- [SOURCE TEXT]
Mark Calabretta scripsit:
> If such a system were to be adopted, then in future, in order to
> determine a historical time, the full record of timezone changes would
> be needed. For general purposes, a record would have to be maintained
> for every civil administration that sets its timezone (I'm thinking of
> /usr/share/zoneinfo). This would be a much bigger deal than the current
> daylight saving switches.
That's exactly what /usr/share/zoneinfo is for, and even it buries all
historical timezone differences older than the Epoch, which was only 35
years ago. We manage well enough: the total amount of data in binary
form is only 5 MiB, trivial by today's standards.
> Inevitably it also means that the world's timezones would fragment
> as adjacent civil administrations adopted disparate policies on timezone
> adjustment.

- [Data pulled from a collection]
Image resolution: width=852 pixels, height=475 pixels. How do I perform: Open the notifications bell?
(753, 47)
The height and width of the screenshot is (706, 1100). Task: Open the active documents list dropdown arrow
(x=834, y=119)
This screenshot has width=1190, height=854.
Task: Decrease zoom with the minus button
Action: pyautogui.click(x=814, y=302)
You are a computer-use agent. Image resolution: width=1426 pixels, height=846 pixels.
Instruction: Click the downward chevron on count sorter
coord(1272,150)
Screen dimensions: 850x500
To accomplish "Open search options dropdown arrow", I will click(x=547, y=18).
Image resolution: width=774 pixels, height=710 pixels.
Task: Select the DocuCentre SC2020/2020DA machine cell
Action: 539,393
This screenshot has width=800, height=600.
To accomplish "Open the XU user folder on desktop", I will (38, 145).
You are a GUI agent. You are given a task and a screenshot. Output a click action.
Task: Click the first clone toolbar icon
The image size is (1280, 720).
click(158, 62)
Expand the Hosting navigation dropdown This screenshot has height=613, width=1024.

- [THINGS TO DO]
**1.** Can you reproduce the rows word for word, starting at the line that contains "You are a GUI" and running through the last line of the rows?
**2.** What comes next in the email reply about timezone records? Write the continuation.

- [FINAL RESULTS]
**1.**
You are a GUI agent. You are given a task and a screenshot. Output a click action.
Task: Click the first clone toolbar icon
The image size is (1280, 720).
click(158, 62)
Expand the Hosting navigation dropdown This screenshot has height=613, width=1024.

**2.**
Why should they? It's annoying and expensive to be in a different zone
from your neighbors and trading partners, which is why (e.g.) the bits of
Indiana near Chicago and St. Louis are on Central Time and the bits near
Cincinnati and Louisville are on Eastern Time instead of agreeing with
the rest of the state. Not to mention why all of China is on UTC+8h
despite LMT offsets varying from UTC+5h4m (Kashi again) to UTC+8h8m
(Ningbo) and even a little beyond.
I would expect just the reverse to happen: common agreements beyond
national boundaries, as the EU countries have agreed to common DST
transition events but not a common time zone.
> And then, as the political map of the world changes, so
> the record would become ever more hopelessly complicated.
In fact /usr/share/zoneinfo has at least one zone for every country now,
just in case Canada should decide on different DST transitions from the
U.S. or something. (It has done so in the past, anyhow.)
The offset adjustments required to keep TAI-based LCTs roughly in line
with Earth rotation would be no different from what we already deal
with routinely.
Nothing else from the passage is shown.